Le téléphone sonne. « Didier ? » c’est C…., le brocanteur, Je viens de rentrer une vieille gratte, une folk je crois. « Ça t’intéresse ? Tu peux passer maintenant ? »
Au milieu du bric à brac et de la poussière, j’ouvre la boite en bois faite maison. C’est toujours un moment particulier, l’ouverture de la boite. Mon intuition me dit que ce sera une belle découverte. Je découvre la guitare, toute fatiguée d’avoir trop dormi, meurtrie par ses cordes restées tendues trop longtemps. Je reconnais immédiatement le modèle fabriquée par Antoine Di Mauro. La table n’est pas fendue, ouf! Le manche a travaillé en creux, pas étonnant d’autant plus qu’à l’époque à laquelle elle a été fabriquée, il n’y avait pas de truss rod à l’intérieur. Je tourne les mécaniques pour la soulager, ça va mieux, elle respire, libérée. Je n’ose pas la faire sonner, elle a besoin de souffler un peu. Il y a un banjo français 6 cordes à côté, plus ancien que la guitare, en très bel état si ce n’est sa peau qui est déchirée. Je découvre les photos « orchestre des Célestin’s jazz, Mr Vichy chef d’orchestre, année 1927 ». Je reconnais immédiatement le banjo, puis sur une autre photo plus tardive, la guitare. Je suis submergé par l’émotion. Le jazz s’invite dans mon oreille interne. 1927, deux ans après l’arrivée de Joséphine Baker à la Revue nègre du Théâtre des Champs-Élysées ! Les années folles ! Deux avant le krach…Sous mes yeux, le septuor s’éclate. La section de cuivre se déchaine sur le rythme scandé par la batterie et le banjo. Le pianiste manie le ragtime sous le bout des doigts. Le banjoïste a le sourire. Je le retrouve sur les autres photos, un peu vieilli, comme ses amis. Sur la troisième photo, le temps est encore passé, le banjo a laissé place à la guitare, l’accordéon, la flûte et la clarinette amènent de nouvelles couleurs. L’orchestre, porté par la mode, s’est adapté aux nouvelles danses. J’entends les sax aux couleurs chaudes et sensuelles ainsi que les clarinettes jouer les mélodies de Benny Goodman.

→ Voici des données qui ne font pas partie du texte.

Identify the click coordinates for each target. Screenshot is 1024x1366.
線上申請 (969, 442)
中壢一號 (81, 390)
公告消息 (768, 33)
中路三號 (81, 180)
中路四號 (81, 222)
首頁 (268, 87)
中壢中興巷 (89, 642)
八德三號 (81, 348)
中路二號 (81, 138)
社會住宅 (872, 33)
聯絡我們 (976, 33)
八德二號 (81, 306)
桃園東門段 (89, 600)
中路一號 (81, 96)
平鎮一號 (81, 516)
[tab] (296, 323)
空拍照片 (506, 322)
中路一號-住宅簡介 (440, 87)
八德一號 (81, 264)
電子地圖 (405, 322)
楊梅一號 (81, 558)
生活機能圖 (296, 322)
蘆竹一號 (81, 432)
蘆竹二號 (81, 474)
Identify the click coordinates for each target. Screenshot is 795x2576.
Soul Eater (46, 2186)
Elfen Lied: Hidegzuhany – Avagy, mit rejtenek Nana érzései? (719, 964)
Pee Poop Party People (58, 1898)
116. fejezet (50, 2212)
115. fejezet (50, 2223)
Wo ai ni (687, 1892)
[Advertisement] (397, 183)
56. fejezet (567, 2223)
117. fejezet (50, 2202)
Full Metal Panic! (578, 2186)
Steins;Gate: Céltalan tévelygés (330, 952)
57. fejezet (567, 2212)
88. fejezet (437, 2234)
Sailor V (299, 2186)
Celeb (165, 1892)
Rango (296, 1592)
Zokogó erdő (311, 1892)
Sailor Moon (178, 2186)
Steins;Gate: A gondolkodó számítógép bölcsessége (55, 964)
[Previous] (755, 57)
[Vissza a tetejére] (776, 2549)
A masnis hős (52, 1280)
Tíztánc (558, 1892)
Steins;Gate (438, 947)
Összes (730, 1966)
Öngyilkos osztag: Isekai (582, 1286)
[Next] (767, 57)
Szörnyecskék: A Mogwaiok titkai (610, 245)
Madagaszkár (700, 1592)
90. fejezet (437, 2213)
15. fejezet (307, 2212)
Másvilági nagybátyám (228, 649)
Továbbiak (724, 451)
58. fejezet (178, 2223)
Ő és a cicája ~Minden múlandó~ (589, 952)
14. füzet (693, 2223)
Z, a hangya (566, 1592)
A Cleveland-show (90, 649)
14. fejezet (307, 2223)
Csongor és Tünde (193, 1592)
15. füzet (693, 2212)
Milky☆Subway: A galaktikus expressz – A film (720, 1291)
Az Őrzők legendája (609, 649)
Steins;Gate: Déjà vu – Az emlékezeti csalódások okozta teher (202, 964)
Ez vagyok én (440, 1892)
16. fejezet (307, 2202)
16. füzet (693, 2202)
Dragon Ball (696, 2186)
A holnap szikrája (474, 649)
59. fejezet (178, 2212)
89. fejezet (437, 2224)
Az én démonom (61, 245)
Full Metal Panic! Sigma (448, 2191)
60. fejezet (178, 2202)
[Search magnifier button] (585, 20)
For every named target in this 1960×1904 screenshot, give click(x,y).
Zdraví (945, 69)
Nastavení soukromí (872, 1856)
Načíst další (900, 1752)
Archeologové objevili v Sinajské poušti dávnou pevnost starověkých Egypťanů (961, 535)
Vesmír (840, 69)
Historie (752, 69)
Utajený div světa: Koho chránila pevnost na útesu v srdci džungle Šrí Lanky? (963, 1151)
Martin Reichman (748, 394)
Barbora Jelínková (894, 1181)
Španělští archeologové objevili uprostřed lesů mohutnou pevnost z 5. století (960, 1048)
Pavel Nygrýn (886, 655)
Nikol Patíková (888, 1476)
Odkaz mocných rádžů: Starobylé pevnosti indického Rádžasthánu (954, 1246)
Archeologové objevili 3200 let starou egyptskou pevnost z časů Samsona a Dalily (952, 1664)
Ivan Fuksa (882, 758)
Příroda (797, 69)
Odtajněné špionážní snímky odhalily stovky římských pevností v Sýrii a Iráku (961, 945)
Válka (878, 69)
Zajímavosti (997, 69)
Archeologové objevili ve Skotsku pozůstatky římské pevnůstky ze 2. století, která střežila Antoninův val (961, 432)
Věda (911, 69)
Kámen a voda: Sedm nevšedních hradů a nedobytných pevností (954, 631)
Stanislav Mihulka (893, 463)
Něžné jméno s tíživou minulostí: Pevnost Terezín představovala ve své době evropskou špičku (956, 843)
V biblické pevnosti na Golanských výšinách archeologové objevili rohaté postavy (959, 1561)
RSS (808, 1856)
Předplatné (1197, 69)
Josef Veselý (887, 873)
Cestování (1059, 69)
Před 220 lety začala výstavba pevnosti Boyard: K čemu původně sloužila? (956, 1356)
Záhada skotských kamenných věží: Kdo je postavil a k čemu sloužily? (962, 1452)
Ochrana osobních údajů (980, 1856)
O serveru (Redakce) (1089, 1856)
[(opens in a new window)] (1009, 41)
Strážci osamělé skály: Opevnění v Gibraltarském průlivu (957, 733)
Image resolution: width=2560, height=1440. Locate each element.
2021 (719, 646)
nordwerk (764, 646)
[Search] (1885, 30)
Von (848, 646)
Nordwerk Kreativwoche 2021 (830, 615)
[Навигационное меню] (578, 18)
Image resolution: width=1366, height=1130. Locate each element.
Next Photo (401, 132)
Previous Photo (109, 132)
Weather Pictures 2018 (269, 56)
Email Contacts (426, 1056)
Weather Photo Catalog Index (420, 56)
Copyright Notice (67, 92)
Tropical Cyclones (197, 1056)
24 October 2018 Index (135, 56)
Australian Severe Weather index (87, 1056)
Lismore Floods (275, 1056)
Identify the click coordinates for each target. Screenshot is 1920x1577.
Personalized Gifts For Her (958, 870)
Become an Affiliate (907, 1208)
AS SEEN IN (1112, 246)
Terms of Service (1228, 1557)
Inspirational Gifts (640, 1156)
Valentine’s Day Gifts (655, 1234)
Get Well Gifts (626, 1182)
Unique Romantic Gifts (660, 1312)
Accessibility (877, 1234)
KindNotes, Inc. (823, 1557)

« T’es où là ? » la voix du broc me ramène au présent. On discute, je fais une offre, on discute, la négociation est difficile, ok marché conclu, je paye en espèces, avec facture.
J’ai laissé la guitare tranquille quelques jours dans mon bureau. Au début elle a dû être un peu intimidée, avec tous les autres instruments qui la regardaient. Un matin, elle m’a demandé. Moi aussi j’ai demandé, au banjoïste, si je pouvais m’en approcher. Toute cette intimité à partager, ça demande des manières. Il m’a dit oui, du fond de ses yeux de photographié. En la prenant dans mes bras, je me suis uni à cet homme dont je ne sais rien d’autre qu’il était musicien, comme moi. J’ai pensé très fort à Antoine Di Mauro, et mes mains ont caressé les bois comme si elles étaient à la recherche de ses gestes de luthier. J’ai procédé à un petit nettoyage, délicatement, puis j’ai changé les cordes, une par une. Des Argentine 10/45 bien sûr. Je l’ai accordée un peu en dessous du diapason normal, pour lui laisser le temps. Elle a d’abord bafouillée et je n’ai pas compris ce qu’elle a dit. Un réveil après une longue nuit, ça se respecte. Puis l’accordage s’est stabilisé et j’ai posé un accord de Sol mineur6, doucement, comme pour lui dire « n’ai pas peur, je suis bienveillant ». Elle s’est laissée faire, rassurée. J’ai placé quelques accords jazz et j’ai senti qu’elle se réveillait. Elle m’a encouragé et j’ai titillé sa chanterelle, déjà brillante. J’ai su tout de suite qu’elle avait un beau timbre, si caractéristique des guitares fabriquées par nos géniaux luthiers Italiens de Paris. Cela fait un bon mois maintenant, et le miracle s’accomplit. La belle retrouve sa voix de stentor et m’entraine dans le swing du hot club de France. C’est elle qui me réveille.
Merci talentueux luthiers d’hier et d’aujourd’hui, merci Django, merci l’homme de la photo, merci C…, merci la vie.